New Delhi: The Editors Guild of India on Saturday criticised an advisory by the Press Council of India (PCI), which cautioned media organisations against “unregulated circulation” of foreign content.
In a press statement, the Guild said it is “perturbed” by the PCI’s “unprovoked advisory” issued on November 25 and urged the latter to withdraw it immediately, The Print reported.
In its advisory, the PCI had said it had received references “by the government” about the responsibility of Indian newspapers when publishing foreign content.
It added that unregulated circulation of foreign content was “not desirable”, and advised media organisations to publish extracts of foreign content only after due verification.
The Guild noted that the PCI through such an advisory “is lending its weight towards a step that could bring in some form of censorship and punitive actions against those organisations that publish content, which in its view is seen as not desirable”.
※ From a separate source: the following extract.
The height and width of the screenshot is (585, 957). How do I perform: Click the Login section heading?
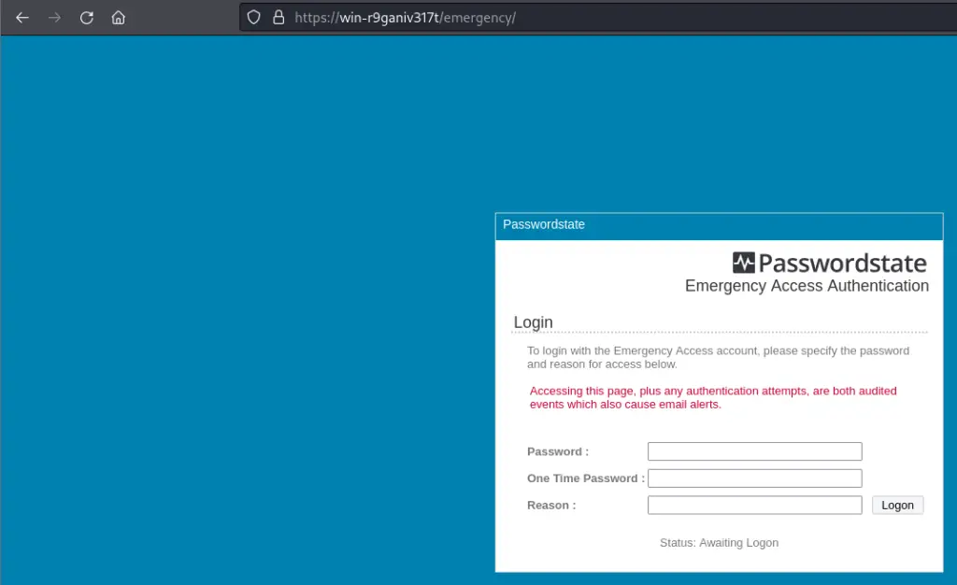point(534,322)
It further said the PCI advisory did not specify what “unregulated circulation” meant, who will verify the content and on what criteria will the content even be verified.
Explaining that many news publications in the country license and reproduce content from foreign agencies, newspapers and periodicals, which is a “prerogative of the editor, and who is in any case responsible for all the content published in their publication”.
“A reiteration by the Council at this juncture of this established practice, in an ominous sounding advisory, has disturbing implications”, the Guild said.